-- Opening Marker --
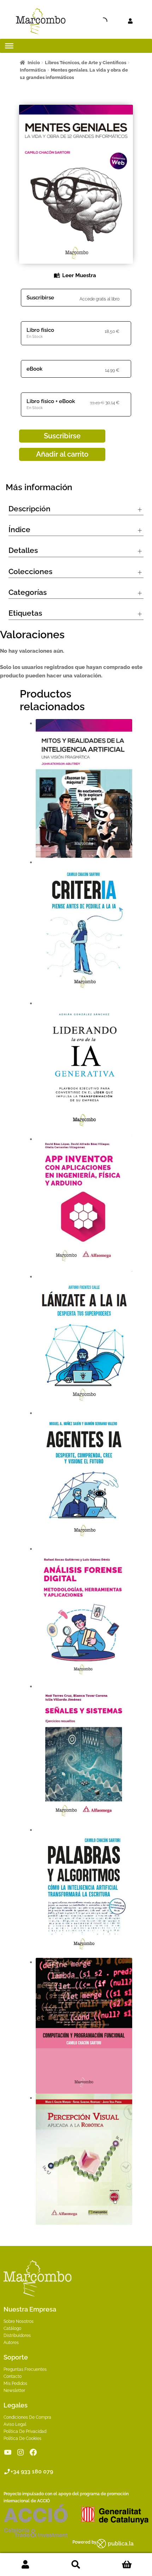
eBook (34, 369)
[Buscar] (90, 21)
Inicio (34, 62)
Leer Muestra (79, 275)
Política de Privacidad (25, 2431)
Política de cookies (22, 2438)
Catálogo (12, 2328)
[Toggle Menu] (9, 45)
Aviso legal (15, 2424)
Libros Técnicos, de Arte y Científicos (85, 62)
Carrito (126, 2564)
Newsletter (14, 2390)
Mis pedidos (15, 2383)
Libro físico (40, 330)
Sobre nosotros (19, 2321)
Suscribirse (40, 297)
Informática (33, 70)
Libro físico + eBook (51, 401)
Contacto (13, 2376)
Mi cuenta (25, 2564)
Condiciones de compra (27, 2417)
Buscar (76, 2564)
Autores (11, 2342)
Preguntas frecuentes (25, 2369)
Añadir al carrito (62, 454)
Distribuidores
-- Closing Marker --
◆ **WHAT THE EXERCISE ASKS**: At the line with "Catálogo (12, 2328)", begin reproducing the material above exactly, and continue through its last line.

◆ **ANSWER SECTION**:
Catálogo (12, 2328)
[Toggle Menu] (9, 45)
Aviso legal (15, 2424)
Libros Técnicos, de Arte y Científicos (85, 62)
Carrito (126, 2564)
Newsletter (14, 2390)
Mis pedidos (15, 2383)
Libro físico (40, 330)
Sobre nosotros (19, 2321)
Suscribirse (40, 297)
Informática (33, 70)
Libro físico + eBook (51, 401)
Contacto (13, 2376)
Mi cuenta (25, 2564)
Condiciones de compra (27, 2417)
Buscar (76, 2564)
Autores (11, 2342)
Preguntas frecuentes (25, 2369)
Añadir al carrito (62, 454)
Distribuidores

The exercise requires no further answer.